用戶定義一個仿函數(functor)來計算殘差值,並且構建一個數值微分代價函數(NumericDiffCostFunction)。比如對於 f(x)=10−x 對應函數體如下:
struct NumericDiffCostFunctor {
bool operator()(const double* const x, double* residual) const {
residual[0] = 10.0 - x[0];
return true;
}
};
/*
對比Hello world中的Functor的定義
可以發現,這次沒用模板類。
*/
然后繼續添加Problem
CostFunction* cost_function =
new NumericDiffCostFunction<NumericDiffCostFunctor, ceres::CENTRAL, 1, 1>(
new NumericDiffCostFunctor);
problem.AddResidualBlock(cost_function, nullptr, &x);
對比在Hello World中使用automatic算法
CostFunction* cost_function =
new AutoDiffCostFunction<CostFunctor, 1, 1>(new CostFunctor);
problem.AddResidualBlock(cost_function, nullptr, &x);
可以發現兩種算法在構建Problem時候基本差不多。但是在用Nummeric算法時需要額外給定一個參數ceres::CENTRAL 。這個參數告訴計算機如何計算導數。
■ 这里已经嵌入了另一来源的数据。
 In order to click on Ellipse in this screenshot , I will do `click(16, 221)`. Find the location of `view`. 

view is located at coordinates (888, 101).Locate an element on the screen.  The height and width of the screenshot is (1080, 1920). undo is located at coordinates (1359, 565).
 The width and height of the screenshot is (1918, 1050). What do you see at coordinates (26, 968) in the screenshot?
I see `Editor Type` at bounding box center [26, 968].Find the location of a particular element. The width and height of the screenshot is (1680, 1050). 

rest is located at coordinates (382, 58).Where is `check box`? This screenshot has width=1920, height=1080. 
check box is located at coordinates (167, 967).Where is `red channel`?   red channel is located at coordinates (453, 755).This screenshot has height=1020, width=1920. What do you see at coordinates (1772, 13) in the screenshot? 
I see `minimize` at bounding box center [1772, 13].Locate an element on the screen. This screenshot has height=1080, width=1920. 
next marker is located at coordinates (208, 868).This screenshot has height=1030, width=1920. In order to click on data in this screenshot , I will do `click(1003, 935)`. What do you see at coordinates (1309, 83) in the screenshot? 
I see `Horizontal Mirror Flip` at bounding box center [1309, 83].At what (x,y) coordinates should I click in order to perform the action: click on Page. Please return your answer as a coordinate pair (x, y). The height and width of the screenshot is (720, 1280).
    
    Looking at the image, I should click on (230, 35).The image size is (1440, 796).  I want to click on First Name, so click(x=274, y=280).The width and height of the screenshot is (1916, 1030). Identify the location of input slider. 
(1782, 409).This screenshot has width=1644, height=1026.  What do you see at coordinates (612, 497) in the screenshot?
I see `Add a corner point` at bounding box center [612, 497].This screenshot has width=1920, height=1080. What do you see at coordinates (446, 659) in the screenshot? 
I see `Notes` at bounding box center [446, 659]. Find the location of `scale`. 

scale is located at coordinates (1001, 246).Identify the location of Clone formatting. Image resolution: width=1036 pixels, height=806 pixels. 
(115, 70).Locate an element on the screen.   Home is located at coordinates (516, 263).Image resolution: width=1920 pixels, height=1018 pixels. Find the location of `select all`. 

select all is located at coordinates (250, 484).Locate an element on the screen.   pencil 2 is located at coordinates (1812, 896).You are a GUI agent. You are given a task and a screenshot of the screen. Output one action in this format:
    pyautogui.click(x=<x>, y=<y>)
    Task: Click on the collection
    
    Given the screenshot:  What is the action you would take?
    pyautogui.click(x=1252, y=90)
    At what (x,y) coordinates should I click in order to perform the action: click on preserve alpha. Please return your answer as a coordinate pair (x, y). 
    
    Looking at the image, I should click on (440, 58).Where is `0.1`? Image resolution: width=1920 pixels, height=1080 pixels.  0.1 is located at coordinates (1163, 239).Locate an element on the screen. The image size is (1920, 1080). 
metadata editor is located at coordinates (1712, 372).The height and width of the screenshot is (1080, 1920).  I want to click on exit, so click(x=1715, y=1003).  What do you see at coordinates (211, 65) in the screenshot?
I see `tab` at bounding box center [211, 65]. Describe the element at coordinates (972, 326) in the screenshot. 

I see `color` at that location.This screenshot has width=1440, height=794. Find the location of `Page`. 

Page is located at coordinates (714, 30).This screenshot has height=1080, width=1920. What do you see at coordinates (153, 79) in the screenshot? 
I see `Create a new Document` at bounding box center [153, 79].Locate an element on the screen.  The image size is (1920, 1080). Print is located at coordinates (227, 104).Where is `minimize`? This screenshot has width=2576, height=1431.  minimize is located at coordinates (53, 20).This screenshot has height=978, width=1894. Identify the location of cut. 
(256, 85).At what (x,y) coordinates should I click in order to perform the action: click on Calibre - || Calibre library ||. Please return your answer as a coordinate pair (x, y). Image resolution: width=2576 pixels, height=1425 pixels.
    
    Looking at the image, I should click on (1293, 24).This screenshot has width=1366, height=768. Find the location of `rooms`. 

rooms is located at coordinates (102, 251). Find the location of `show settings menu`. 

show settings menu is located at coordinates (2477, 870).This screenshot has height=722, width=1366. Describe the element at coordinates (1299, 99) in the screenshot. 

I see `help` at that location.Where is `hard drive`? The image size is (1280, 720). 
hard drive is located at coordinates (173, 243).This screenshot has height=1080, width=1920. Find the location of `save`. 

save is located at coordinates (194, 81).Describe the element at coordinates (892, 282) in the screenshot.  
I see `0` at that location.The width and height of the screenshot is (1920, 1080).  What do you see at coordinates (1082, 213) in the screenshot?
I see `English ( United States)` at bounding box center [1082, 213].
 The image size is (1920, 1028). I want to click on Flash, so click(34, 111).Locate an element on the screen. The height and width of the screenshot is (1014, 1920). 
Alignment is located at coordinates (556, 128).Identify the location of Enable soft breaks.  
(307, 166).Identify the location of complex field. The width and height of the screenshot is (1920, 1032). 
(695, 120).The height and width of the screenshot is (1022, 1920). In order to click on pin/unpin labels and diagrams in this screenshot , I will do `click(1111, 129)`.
更多具體介紹可以參看NumericDiffCostFunction的文檔(http://ceres-solver.org/numerical_derivatives.html?highlight=numericdiffcostfunction)
一般來說,Ceres官方更加推薦自動微分算法,因為C++模板類使自動算法有更高的效率。數值微分算法通常來說計算更復雜,收斂更緩慢。
代碼在ceres-solver-1.14.0/examples/helloworld_numeric_diff.cc
#include "ceres/ceres.h"
#include "glog/logging.h"
using ceres::NumericDiffCostFunction;
using ceres::CENTRAL;
using ceres::CostFunction;
using ceres::Problem;
using ceres::Solver;
using ceres::Solve;
// A cost functor that implements the residual r = 10 - x.
struct CostFunctor {
bool operator()(const double* const x, double* residual) const {
residual[0] = 10.0 - x[0];
return true;
}
};
int main(int argc, char** argv) {
google::InitGoogleLogging(argv[0]);
// The variable to solve for with its initial value. It will be
// mutated in place by the solver.
double x = 0.5;
const double initial_x = x;
// Build the problem.
Problem problem;
// Set up the only cost function (also known as residual). This uses
// numeric differentiation to obtain the derivative (jacobian).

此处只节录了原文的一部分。